«Lo intentaré» sí es un frase sensata.
Cumpliendo con añejas tradiciones, Florentino le da boleto al entrenador al que meses antes ratificó. El Real Madrid es un club aristocrático donde todos los vicios llegan a viejos: un presidencialismo blindado, una plantilla estelar, una bulimia mediática que jamás se sacia y una grada narcisista que ignora que lo es: rasgos que ya distinguían al club en los 50. Y ahí seguimos, honrando los cánones.

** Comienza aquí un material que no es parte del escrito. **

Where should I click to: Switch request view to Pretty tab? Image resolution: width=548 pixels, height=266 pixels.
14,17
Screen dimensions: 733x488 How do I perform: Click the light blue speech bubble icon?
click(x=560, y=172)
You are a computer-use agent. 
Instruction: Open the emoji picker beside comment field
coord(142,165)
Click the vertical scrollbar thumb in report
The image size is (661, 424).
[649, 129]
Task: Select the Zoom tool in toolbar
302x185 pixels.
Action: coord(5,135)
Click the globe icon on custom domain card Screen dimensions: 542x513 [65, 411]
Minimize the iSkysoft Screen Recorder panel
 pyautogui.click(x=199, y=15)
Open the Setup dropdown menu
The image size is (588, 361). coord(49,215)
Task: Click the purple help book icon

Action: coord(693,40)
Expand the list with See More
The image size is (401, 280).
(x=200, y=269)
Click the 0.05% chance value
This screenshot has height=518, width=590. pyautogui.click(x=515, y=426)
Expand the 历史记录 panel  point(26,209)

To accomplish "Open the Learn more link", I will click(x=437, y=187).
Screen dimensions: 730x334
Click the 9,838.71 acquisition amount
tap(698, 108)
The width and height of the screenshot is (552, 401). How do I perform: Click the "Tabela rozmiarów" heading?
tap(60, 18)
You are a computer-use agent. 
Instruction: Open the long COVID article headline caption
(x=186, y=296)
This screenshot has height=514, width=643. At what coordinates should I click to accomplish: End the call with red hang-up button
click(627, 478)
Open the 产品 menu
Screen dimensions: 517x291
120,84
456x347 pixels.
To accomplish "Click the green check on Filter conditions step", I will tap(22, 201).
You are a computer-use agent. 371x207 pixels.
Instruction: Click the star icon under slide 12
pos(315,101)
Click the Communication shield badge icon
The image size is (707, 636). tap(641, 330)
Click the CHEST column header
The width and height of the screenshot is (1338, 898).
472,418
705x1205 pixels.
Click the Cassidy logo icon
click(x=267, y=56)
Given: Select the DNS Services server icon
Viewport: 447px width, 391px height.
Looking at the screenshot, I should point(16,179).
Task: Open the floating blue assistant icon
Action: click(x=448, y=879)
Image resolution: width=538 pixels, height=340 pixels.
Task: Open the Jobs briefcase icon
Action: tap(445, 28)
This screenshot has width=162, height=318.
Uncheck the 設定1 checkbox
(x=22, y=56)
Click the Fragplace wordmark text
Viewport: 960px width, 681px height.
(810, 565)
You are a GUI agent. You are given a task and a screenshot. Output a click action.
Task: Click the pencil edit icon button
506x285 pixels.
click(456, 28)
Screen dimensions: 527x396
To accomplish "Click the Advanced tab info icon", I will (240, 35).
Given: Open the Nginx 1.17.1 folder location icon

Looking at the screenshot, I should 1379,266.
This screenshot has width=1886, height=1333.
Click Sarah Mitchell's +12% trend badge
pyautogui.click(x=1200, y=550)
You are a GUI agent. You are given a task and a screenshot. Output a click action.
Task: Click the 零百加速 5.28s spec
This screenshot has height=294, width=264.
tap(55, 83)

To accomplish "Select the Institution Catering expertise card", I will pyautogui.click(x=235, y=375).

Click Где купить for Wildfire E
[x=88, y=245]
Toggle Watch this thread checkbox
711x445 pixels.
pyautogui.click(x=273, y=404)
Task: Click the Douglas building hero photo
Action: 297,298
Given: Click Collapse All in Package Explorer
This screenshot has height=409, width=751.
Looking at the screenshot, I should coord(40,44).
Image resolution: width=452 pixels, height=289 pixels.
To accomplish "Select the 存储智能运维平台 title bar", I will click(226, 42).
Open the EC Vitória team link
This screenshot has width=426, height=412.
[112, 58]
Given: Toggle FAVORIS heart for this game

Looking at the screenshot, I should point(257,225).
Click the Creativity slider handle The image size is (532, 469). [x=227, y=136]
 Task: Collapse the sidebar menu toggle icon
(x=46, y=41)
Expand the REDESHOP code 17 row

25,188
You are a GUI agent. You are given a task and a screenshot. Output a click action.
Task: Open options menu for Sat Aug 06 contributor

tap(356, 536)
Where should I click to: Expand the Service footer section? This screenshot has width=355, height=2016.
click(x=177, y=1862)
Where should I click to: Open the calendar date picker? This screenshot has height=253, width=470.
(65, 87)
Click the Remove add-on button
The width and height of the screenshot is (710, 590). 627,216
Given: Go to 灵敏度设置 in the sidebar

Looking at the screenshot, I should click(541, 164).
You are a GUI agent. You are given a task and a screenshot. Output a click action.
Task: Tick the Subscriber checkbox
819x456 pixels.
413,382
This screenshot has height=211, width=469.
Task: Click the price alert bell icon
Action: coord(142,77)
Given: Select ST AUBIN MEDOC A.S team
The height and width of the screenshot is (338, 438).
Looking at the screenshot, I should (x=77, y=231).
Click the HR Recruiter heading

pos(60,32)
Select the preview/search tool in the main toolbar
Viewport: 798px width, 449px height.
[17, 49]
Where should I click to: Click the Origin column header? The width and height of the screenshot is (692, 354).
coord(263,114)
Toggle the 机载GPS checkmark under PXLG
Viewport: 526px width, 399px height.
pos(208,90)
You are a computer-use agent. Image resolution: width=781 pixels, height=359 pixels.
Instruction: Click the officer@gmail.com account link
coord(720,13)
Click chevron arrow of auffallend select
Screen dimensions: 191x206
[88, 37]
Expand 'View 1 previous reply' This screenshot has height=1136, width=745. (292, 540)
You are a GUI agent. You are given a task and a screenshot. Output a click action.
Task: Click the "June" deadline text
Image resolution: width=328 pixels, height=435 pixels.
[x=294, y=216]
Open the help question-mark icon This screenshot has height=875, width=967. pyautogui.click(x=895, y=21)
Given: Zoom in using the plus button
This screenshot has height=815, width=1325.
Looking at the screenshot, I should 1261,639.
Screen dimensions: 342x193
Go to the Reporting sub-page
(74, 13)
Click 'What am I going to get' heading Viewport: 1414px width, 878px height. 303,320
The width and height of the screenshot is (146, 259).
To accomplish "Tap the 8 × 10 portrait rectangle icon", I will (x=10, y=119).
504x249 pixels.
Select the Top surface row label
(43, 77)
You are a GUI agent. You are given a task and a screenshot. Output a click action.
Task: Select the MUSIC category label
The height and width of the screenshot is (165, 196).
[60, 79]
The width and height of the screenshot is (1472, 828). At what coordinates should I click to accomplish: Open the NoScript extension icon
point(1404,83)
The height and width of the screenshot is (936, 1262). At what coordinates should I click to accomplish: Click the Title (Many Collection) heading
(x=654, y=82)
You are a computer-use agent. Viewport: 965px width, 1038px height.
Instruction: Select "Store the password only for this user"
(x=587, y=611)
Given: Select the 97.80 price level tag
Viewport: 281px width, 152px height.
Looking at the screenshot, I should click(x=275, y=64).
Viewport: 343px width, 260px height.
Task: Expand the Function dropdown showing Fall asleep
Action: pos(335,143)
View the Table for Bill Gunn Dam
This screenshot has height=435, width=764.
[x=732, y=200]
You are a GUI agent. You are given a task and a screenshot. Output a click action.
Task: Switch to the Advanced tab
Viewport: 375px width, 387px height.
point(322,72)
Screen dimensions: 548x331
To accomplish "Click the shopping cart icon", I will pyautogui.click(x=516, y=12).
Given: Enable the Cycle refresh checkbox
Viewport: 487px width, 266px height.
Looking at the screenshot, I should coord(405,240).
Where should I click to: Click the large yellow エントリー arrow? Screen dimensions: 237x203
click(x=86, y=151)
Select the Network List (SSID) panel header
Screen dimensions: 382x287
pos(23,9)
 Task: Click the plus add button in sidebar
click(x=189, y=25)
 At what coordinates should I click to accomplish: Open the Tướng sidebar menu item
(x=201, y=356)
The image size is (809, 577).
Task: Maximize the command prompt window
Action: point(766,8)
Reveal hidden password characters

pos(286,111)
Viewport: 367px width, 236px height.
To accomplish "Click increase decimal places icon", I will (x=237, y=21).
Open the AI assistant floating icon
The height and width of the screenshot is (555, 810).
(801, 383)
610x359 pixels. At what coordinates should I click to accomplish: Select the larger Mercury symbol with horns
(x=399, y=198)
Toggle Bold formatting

Lo que no está en los cánones es la sobriedad, la liturgia casi furtiva con que el presidente despachó a Benítez -hay más gente llorando todavía por el puesto de Edurne en Eurovisión- y presentó a Zidane, que tuvo el buen gusto de emocionarse para caldear un poco esta atmósfera aborrascada. Zidane ha prometido corazón, y del suyo no dudo. Ni siquiera dudo ahora de la santa voluntad de los jugadores, esa rehala de divas exfoliadas a las que disgustó la jeta de Benítez desde el primer día, cuando se conjuraron para echarlo. Cinco meses les ha durado, en el transcurso de los cuales -digámoslo todo- Benítez no supo armar un estilo ni buscar aliados para hacerse respetar. Ese fracaso es suyo y por eso sale. Porque si no, tendrían que salir los demás.
-¡Pero yo quiero un equipo de fútbol, no una constelación de estrellitas!, salta el pipero de guardia.